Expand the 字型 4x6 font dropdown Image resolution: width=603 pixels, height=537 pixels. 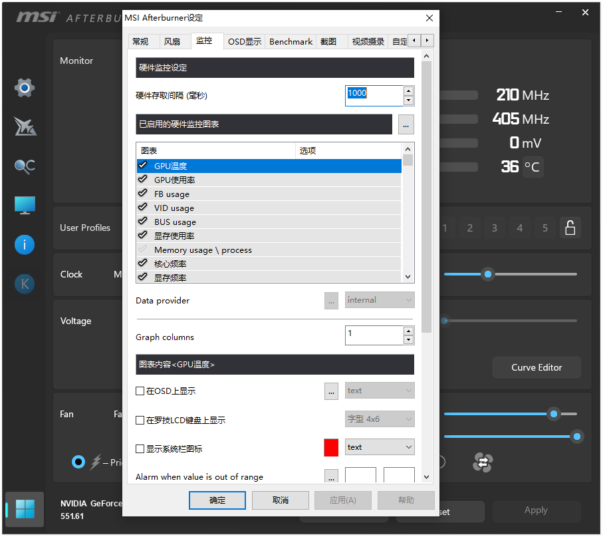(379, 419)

☆ ☆ ☆ ☆ ☆ ☆ ☆

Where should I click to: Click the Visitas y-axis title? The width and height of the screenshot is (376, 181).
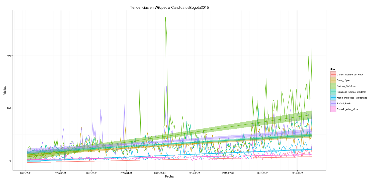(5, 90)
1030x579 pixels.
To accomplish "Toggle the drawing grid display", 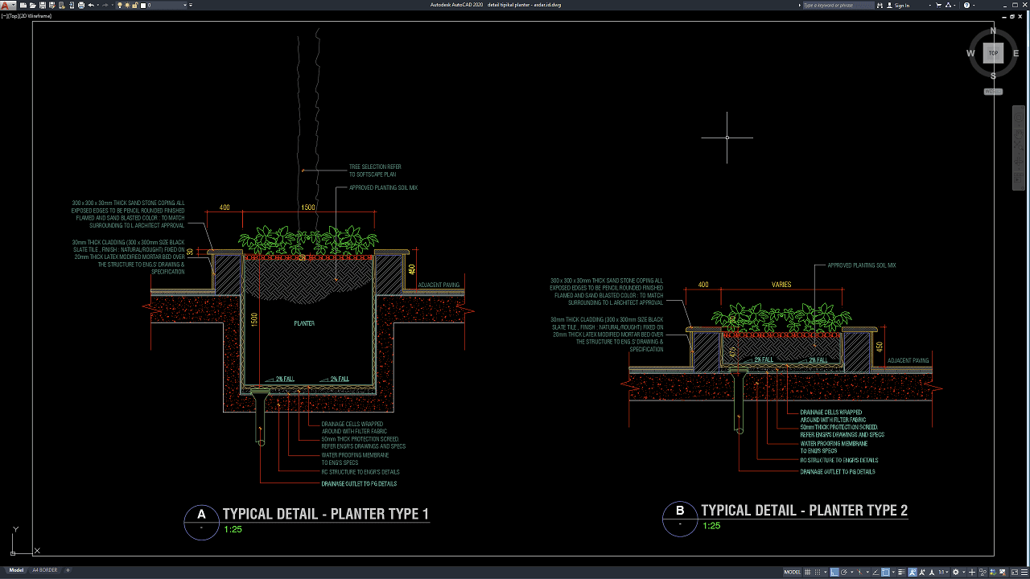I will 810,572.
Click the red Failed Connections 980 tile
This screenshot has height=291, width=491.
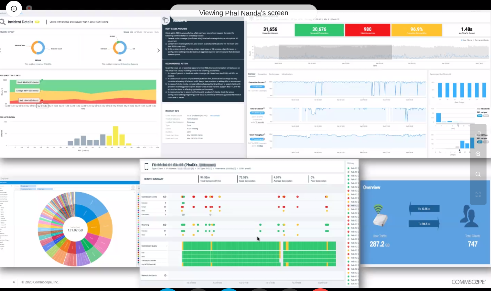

☆ ☆ ☆ ☆ ☆ ☆ ☆

Copy the items above from the line with "Click the red Failed Connections 980 tile" to the line with "This screenshot has height=291, width=491.", keeping each line unchanged.

Click the red Failed Connections 980 tile
This screenshot has height=291, width=491.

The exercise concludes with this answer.